FOR IMMEDIATE RELEASE
FEBRUARY 28, 2007
3.20 PM

CONTACT: Institute for Public Accuracy
Sam Husseini, (202) 347-0020;
or David Zupan, (541) 484-9167

 
Stock Market Drop
 

(WASHINGTON - February 28 --
DEAN BAKER
Co-director of the Center for Economic and Policy Research, Baker said today: "A lower stock market is good for a lot of people. If corn prices fell 30 percent, that would be bad for you if you're a corn farmer, but good for you if you weren't and ate a lot of corn. Stock ownership is highly concentrated; 75 percent of the population holds little or no stock (including retirement accounts), so if stocks go down and you don't own any, you're better off.

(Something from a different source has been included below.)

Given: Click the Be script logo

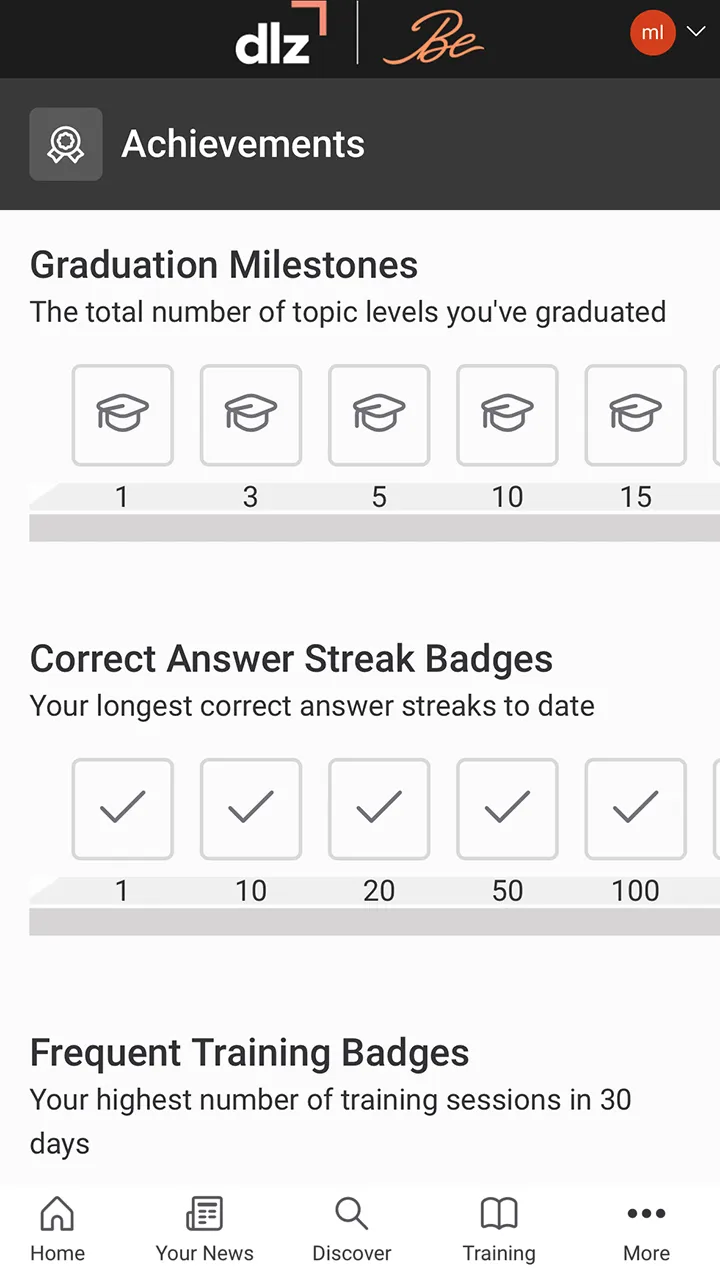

"When stocks plunge in value, it's similar to a situation where there are trillions of dollars in counterfeit currency, held by a small group of people, and the police seize and burn it. This is good news for the rest of us because the trillions of dollars of counterfeit money will not be bidding up the prices of things like houses and cars. Any honest economist would have to concede this point -- it's elementary economics, but many economists tend to cheer the stock market, in effect favoring the wealthy at everyone else's expense."

Baker's most recent book is "Conservative Nanny State: How the Wealthy Use the Government to Stay Rich and Get Richer."

He added: "Greenspan, as head of the Federal Reserve in 1987 intervened to bail out the stock market. The federal government takes as a goal higher stock prices -- they don't have higher wages as a policy. In retrospect, this intervention set the stage for the stock bubble of the 1990s. The U.S. government in effect subsidizes stock owners, who tend to be wealthier." More Information

DOUG HENWOOD
Henwood is editor of Left Business Observer and author of the book Wall Street. He said today: "We won't know for a few weeks whether yesterday's 416-point decline in the Dow Jones Industrial Average was just one of those seizures that financial markets experience now and then -- and so of concern to just a handful of speculators -- or something of broader economic significance.

"But the market did seem worried about some real things, a departure from about five years of profound complacency. There's the possibility of a meaningful slowdown in both the U.S. and Chinese economies, which have become so tied together that trouble in one means trouble in the other; the bursting of a speculative bubble in Chinese stocks; and the chance that troubles in the U.S. housing market, which Wall Street has declared to be largely over, are actually getting seriously worse."